• [Task goal]
Render the records starting at the line containing "Screen dimensions: 1316x906" and ending at the end of the records as a two-column CSV with the headers entry and answer. Write one row per record, with each value in a single quoted field and line breaks replaced by spaces.

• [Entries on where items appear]

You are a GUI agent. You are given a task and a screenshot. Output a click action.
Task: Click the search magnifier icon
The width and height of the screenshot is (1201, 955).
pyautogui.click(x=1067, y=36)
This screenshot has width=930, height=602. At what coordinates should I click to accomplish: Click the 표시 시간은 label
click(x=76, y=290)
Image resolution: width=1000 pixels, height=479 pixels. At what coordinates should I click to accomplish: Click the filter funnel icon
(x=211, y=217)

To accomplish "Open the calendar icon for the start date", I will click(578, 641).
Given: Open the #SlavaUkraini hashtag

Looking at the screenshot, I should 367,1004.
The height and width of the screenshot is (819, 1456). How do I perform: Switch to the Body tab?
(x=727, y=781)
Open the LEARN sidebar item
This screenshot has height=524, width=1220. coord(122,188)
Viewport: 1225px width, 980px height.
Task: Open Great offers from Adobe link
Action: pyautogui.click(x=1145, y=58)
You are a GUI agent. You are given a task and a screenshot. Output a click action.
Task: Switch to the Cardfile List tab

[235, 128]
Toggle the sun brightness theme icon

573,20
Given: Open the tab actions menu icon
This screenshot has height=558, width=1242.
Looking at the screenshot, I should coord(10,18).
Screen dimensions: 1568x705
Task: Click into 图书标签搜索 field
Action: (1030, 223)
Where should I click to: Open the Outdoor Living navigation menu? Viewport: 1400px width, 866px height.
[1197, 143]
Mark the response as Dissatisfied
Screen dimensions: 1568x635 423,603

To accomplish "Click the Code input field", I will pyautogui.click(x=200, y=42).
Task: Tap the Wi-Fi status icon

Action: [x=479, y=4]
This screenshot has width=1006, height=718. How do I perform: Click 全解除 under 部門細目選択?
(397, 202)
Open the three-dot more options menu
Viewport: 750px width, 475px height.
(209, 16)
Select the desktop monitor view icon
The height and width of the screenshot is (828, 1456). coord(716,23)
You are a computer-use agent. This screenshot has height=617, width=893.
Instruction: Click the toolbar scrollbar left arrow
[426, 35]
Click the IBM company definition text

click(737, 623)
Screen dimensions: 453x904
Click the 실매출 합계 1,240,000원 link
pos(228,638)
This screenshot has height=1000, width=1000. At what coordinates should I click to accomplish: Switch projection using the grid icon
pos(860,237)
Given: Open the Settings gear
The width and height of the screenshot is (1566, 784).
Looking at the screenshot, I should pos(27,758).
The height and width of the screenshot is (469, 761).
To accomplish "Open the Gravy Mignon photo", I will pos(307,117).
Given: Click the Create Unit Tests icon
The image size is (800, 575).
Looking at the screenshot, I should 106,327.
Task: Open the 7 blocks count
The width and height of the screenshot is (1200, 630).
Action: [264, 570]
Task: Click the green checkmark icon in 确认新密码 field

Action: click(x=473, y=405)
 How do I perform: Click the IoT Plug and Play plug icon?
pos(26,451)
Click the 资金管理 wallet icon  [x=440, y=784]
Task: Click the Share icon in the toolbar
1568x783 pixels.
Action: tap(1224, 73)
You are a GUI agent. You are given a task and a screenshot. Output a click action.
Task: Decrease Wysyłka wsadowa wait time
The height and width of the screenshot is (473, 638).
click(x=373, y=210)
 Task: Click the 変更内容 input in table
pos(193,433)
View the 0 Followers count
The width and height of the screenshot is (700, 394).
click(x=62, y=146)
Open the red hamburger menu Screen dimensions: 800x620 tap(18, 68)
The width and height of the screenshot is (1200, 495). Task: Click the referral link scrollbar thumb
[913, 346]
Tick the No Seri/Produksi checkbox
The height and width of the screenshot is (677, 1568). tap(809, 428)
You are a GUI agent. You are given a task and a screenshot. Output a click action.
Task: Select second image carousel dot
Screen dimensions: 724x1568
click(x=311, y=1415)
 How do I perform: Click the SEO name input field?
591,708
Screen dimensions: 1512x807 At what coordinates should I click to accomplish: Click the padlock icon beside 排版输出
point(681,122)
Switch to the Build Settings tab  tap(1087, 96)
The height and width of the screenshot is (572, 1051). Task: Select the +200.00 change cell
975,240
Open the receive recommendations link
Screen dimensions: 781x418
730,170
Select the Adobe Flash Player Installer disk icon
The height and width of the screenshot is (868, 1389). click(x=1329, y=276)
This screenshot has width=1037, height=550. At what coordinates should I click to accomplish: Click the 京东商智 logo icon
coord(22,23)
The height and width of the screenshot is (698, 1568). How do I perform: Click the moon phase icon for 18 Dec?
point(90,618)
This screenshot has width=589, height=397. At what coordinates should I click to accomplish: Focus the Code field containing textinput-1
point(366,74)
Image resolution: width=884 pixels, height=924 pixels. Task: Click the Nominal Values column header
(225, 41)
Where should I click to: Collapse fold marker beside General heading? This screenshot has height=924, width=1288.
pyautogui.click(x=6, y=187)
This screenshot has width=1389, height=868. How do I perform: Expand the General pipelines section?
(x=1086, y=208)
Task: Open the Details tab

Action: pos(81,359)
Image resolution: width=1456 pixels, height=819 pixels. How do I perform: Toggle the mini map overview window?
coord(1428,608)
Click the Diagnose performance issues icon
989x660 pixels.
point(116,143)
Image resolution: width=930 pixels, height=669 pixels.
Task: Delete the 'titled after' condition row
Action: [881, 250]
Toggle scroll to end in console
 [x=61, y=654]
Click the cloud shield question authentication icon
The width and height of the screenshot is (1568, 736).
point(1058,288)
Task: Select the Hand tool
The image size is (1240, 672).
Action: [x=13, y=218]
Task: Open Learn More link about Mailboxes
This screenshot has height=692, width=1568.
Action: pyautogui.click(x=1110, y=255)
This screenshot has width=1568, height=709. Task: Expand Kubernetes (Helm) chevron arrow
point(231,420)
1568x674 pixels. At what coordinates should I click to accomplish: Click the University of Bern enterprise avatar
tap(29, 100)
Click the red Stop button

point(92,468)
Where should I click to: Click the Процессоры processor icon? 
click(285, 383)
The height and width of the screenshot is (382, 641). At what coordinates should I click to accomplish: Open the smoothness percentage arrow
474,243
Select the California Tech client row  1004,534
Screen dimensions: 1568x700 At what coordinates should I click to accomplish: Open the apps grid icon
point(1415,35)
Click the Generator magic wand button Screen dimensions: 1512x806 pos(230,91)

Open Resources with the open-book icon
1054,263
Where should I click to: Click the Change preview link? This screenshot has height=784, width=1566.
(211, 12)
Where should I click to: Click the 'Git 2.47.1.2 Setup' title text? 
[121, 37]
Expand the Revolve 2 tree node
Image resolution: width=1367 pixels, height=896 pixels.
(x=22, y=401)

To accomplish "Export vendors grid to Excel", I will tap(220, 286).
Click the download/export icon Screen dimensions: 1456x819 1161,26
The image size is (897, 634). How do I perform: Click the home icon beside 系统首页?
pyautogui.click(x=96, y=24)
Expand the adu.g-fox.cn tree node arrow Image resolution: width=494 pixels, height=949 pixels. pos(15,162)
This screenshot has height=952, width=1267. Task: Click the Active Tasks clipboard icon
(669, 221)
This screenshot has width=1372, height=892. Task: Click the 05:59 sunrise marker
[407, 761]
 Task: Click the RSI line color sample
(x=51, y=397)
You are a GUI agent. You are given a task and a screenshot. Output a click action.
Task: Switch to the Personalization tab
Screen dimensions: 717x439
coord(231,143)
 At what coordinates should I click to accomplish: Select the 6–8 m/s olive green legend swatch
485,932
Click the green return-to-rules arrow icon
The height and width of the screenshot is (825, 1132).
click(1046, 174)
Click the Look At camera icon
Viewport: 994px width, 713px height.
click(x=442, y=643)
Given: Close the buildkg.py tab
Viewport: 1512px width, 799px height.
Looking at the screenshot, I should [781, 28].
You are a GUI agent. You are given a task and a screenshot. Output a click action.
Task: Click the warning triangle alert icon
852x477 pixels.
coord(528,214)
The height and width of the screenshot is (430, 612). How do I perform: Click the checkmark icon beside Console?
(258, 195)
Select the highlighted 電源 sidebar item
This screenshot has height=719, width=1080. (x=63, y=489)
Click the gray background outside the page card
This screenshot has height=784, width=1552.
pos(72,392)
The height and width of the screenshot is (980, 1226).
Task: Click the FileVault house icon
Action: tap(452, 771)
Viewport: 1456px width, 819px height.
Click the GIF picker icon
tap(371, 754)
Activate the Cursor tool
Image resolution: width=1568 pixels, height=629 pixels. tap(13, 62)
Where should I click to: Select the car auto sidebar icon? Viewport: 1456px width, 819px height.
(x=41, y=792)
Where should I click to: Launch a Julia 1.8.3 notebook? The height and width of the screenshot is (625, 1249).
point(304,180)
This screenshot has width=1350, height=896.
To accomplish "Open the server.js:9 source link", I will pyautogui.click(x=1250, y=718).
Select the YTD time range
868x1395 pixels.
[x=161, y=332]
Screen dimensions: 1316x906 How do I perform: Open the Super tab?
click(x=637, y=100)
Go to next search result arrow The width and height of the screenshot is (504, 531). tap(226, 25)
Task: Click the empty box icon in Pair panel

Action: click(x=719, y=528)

• [Reply]
entry,answer
"Screen dimensions: 1316x906 How do I perform: Open the Super tab?","click(x=637, y=100)"
"Go to next search result arrow The width and height of the screenshot is (504, 531).","tap(226, 25)"
"Task: Click the empty box icon in Pair panel","Action: click(x=719, y=528)"